I rarely follow professional football. Even though I am an Atlanta Falcons fan, the most I usually do is check the scores to see if my team is winning and how they’ve done. I’ll watch the Super Bowl, but more because it’s a social experience to be with friends than because I have a real care about the outcome of the game.
Yet, for some reason, I watch the NFL draft. At most, I have a passing (no pun intended) familiarity with the players who get drafted, since I’m more likely to watch college football than I am pro football. Still, the intrigue and the artificially crafted drama are more than sufficient to suck me into tracking the draft and watching at least the first round. The cornerback from Southeastern Guam State University drafted in the seventh round has only a marginally higher chance of impacting the Falcons’ chances next year than I do.
Somehow, I, along with millions of other viewers, are rapt and mesmerized by the draft and by rookies. So too are sports general managers, and, surprisingly, hiring managers. A study by Stanford University shows that hiring managers are more likely to give weighting to a resume which shows potential rather than a resume which shows results, even to the point of being willing to pay as much and even more than the person with the proven track record.
How can you use this knowledge to leverage the “rookie fallacy” to your own benefit? Here are some ideas:
- Focus your resume on continual learning and doing new things. If you show that there’s a lot of upside to what you can do, then you’ll get the hiring manager to think about how you can grow and the potential you have.

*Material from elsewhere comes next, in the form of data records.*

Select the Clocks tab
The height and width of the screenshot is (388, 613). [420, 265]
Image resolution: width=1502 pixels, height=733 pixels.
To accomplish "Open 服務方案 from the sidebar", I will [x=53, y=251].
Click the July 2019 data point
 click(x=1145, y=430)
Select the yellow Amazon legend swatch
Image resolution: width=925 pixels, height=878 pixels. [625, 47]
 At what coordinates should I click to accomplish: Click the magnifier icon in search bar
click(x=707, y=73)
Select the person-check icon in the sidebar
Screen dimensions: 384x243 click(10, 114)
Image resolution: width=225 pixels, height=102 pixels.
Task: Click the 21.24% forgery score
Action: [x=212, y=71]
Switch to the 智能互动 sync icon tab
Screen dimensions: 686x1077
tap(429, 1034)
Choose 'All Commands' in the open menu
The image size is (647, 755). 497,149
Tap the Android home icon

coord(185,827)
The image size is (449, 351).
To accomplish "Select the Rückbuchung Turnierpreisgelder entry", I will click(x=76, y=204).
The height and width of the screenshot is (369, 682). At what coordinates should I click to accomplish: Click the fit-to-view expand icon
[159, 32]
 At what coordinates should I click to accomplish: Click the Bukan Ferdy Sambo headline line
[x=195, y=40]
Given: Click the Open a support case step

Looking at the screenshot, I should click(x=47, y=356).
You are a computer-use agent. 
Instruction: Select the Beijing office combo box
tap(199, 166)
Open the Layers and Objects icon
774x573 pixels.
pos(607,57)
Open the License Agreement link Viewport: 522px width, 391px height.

- Take on projects at work that allow you to grow. When you talk to your boss about why you want to do the project, explain how it will allow you to flourish and expand your skill set, enabling you to take on more complexity and more responsibility.
- Craft discussions in terms of the future. You want to use your words to paint a picture in someone’s mind about what can be. Encourage dreams of greatness and place yourself in the middle of that dream.
- Continue to deliver outstanding work. There’s no point in building up a great future image in someone’s mind if there’s a disconnect between that image and how you’re currently performing. Nobody wants to be known as the draft bust.
- Identify the job that you want to do and start working towards getting the skills necessary to do it. Schlesinger, Kiefer, and Brown, the authors of Just Start: Take Action, Embrace Uncertainty, Create the Future (#aff)
state that you probably need 1,000 hours of learning and doing in a new field to be employable in it.
- Tie future compensation to future performance. After you’ve made someone excited about what you can do, it’ll be your turn to deliver. You want to make sure that if you come through with your promises, you’re appropriately rewarded.
Make people as excited about you as they are about the first-round draft picks, or, in business parlance, the fresh out-of-college hires. Even if you are the veteran on the team, there’s always a benefit to generating the excitement and enthusiasm of a rookie.